## What to produce
Reproduce the lines below verbatim, from the line with "Open the Target" to the line with "[x=650, y=239]", including both of those lines.

## Excerpted records

>> BEGIN

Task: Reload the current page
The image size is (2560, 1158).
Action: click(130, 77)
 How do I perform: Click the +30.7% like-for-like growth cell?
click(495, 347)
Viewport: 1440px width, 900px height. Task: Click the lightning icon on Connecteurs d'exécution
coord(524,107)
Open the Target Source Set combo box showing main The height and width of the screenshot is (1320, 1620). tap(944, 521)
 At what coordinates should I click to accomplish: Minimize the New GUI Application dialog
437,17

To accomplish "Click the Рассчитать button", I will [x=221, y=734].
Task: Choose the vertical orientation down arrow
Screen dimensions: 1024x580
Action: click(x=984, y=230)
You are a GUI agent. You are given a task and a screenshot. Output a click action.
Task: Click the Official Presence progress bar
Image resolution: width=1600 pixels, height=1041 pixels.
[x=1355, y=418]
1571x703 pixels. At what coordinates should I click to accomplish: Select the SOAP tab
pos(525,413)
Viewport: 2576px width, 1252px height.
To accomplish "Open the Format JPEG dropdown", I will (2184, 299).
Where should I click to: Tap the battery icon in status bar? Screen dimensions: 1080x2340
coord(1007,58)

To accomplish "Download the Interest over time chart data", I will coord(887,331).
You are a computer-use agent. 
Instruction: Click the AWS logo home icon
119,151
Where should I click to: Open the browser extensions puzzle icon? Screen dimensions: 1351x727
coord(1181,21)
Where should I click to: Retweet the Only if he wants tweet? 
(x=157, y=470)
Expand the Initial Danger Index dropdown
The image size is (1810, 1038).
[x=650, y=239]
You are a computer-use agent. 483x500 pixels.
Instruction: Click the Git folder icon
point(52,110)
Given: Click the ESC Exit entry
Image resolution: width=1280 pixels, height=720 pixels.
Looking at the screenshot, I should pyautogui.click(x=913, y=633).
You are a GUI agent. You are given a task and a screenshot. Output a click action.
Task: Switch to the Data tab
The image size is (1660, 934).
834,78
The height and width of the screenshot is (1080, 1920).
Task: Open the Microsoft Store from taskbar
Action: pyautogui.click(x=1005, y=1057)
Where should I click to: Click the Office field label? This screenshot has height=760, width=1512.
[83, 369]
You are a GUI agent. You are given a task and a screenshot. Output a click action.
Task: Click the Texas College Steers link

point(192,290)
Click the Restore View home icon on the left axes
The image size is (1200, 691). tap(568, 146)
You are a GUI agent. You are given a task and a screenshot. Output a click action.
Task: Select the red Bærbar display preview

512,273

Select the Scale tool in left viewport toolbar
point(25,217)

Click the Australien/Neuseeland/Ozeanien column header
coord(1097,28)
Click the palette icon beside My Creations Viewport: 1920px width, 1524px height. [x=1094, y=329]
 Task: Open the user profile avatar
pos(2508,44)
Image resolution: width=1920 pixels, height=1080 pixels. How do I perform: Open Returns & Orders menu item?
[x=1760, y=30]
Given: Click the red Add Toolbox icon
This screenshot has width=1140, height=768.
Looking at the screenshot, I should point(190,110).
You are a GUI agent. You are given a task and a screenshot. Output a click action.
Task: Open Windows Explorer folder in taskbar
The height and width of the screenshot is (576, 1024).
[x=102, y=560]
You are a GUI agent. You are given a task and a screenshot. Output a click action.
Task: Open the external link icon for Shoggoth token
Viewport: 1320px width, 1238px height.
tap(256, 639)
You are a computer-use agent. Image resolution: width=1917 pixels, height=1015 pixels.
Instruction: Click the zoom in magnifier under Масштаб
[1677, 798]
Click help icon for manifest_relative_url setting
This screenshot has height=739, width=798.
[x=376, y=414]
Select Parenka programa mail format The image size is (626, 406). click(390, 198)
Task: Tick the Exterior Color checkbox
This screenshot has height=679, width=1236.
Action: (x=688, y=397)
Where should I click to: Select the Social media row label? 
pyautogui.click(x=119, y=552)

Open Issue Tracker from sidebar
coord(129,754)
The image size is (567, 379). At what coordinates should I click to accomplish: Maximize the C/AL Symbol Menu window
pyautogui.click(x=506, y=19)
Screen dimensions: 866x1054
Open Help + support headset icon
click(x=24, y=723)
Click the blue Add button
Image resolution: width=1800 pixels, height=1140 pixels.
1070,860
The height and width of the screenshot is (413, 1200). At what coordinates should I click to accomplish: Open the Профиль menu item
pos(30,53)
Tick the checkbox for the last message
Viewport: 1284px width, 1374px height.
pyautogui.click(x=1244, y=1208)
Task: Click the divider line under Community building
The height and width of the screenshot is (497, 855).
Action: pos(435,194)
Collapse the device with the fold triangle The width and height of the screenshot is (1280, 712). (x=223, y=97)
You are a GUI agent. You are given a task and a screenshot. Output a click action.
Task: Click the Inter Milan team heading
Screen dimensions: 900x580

>> END

## The result
Open the Target Source Set combo box showing main The height and width of the screenshot is (1320, 1620). tap(944, 521)
 At what coordinates should I click to accomplish: Minimize the New GUI Application dialog
437,17

To accomplish "Click the Рассчитать button", I will [x=221, y=734].
Task: Choose the vertical orientation down arrow
Screen dimensions: 1024x580
Action: click(x=984, y=230)
You are a GUI agent. You are given a task and a screenshot. Output a click action.
Task: Click the Official Presence progress bar
Image resolution: width=1600 pixels, height=1041 pixels.
[x=1355, y=418]
1571x703 pixels. At what coordinates should I click to accomplish: Select the SOAP tab
pos(525,413)
Viewport: 2576px width, 1252px height.
To accomplish "Open the Format JPEG dropdown", I will (2184, 299).
Where should I click to: Tap the battery icon in status bar? Screen dimensions: 1080x2340
coord(1007,58)

To accomplish "Download the Interest over time chart data", I will coord(887,331).
You are a computer-use agent. 
Instruction: Click the AWS logo home icon
119,151
Where should I click to: Open the browser extensions puzzle icon? Screen dimensions: 1351x727
coord(1181,21)
Where should I click to: Retweet the Only if he wants tweet? 
(x=157, y=470)
Expand the Initial Danger Index dropdown
The image size is (1810, 1038).
[x=650, y=239]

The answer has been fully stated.